NEW YORK — The question was posed mere minutes after the clubhouse was open to reporters Sunday: “How about Dempster?” one player asked with eyebrows raised.

The Washington Nationals had just sent the Atlanta Braves out of their house with a series split, maintaining their 3½ -game grip on the National League East with a 9-2 victory in which they chased starter Jair Jurrjens from the game after just 2⅓ innings.

A day later, the Braves tried to pull the trigger on a trade for Chicago Cubs ace Ryan Dempster, possibly bringing the NL East-killer into the division and seemingly turning the heat up on the first-place Nationals. There was a hitch, though. Dempster, a 10-year major league veteran with his last five in Chicago, could veto any trade.

As gametime approached, he apparently was still thinking about it. Young Braves right-hander Randall Delgado, who threw six innings of two-run ball against the Nationals on Saturday night, was said to be heading to Chicago if the deal went through.

Either way, most of the reaction inside the Nationals’ clubhouse was muted.

“We don’t play them for a while, so I don’t look at it impacting us,” said Nationals manager Davey Johnson. “They’re going to do what’s best, they think, for now. I hate to give up young arms this time of year for maybe just leasing them for a couple games, but I don’t worry about [the Braves’ moves].”

Most players, too, shrugged their shoulders.

They acknowledged that their closest divisional competition acquiring a veteran right-hander with a 2.11 ERA would certainly make the Braves a better team. But the Nationals only play the Braves six more times — and no opposing team’s trade would impact the confidence they have in themselves and their MLB-best 3.26 ERA, either.

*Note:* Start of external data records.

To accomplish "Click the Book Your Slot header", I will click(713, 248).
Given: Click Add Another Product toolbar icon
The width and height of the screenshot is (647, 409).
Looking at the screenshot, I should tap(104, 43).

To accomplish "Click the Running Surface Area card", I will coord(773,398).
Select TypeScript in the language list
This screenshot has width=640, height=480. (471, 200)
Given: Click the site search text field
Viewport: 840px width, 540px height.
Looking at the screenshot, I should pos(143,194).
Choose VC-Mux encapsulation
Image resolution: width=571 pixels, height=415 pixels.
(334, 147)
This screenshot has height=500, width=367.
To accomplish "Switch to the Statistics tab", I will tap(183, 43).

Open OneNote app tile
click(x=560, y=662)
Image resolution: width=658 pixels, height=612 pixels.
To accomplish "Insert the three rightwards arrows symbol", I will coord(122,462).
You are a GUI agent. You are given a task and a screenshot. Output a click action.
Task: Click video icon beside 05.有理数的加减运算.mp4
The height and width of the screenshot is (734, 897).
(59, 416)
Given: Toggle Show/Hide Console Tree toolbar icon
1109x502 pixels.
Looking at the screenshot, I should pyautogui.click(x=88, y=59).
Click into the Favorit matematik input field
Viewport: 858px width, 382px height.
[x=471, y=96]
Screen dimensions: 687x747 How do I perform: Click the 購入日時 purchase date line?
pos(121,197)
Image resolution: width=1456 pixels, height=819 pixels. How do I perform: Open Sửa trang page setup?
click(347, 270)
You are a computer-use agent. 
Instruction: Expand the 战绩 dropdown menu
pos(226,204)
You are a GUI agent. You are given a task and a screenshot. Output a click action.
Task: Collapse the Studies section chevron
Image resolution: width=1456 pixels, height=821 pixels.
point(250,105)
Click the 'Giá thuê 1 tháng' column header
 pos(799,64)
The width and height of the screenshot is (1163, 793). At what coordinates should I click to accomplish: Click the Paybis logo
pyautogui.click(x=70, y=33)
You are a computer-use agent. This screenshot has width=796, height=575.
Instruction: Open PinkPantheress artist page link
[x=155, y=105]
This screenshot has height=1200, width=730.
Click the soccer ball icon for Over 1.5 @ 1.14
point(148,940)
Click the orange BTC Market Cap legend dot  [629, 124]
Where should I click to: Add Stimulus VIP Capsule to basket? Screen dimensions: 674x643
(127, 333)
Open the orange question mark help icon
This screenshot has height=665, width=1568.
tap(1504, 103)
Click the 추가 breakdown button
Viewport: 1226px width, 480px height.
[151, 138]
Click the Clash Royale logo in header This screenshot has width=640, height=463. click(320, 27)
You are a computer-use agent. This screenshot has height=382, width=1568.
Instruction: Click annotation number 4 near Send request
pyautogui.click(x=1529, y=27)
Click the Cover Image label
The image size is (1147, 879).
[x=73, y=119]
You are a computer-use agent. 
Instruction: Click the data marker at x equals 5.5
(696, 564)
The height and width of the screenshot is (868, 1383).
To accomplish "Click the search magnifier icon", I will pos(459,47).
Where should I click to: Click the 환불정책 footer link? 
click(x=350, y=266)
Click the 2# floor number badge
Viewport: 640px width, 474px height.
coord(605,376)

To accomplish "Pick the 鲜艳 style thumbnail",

The Nationals are in a different position at this year’s trade deadline in that, for a bona fide contender, their needs are not glaring. The impending shutdown of Stephen Strasburg has them rumored to targeting starting pitchers. But sources said they were never truly “in” on Dempster and are not in position to pay the price it would cost for an elite rental such as Cole Hamels or Zack Greinke.

Whether the Braves acquire Dempster, the Nationals don’t appear poised to make a reactionary move. If they decide to add pitching at the deadline, their targets more likely will be front-line pitchers with some control still left on their contracts. As far as the veteran starters or second-tier types, the Nationals would be more than comfortable with John Lannan over a pitcher who would come with a high prospect price.

It’s not that the Nationals don’t think they have a legitimate shot to make some noise down the stretch and, potentially, in the playoffs, it’s that they feel they already have the essentials of the team they think can do it. As Johnson has said on multiple occasions, it’s his opinion that it wouldn’t be “wise” to rent a player.

It certainly appears the Braves don’t feel the same way. Braves third baseman Chipper Jones, who chatted about the topic with Nationals third base coach Bo Porter over the weekend, was fairly outspoken in his postgame comments about the Braves’ starting pitching.

“We’ve struggled with our consistency because we’ve struggled at the end of our rotation,” Jones told reporters. “It’s a little demoralizing when you’re in a dogfight for the division and you’re constantly fighting from behind.”

Elsewhere in the division, the Miami Marlins began what appears to be the “selling” stage, trading right-hander Anibal Sanchez and versatile utilityman Omar Infante and to the Detroit Tigers for prospects. Plenty of Nationals will be happy to Sanchez go. He was 8-0 with a 1.97 ERA in 118 innings (19 starts) against the Nationals.

Notes: After an eight-day stretch in which he was 15 for 32 (.469) with five home runs and a 1.067 slugging percentage, third baseman Ryan Zimmerman earned National League Player of the Week honors. Zimmerman, who received a cortisone shot in his right shoulder June 24, has hit .392, slugged .804 and has an OPS (on-base plus slugging) of 1.255. It’s Zimmerman’s third career weekly honor.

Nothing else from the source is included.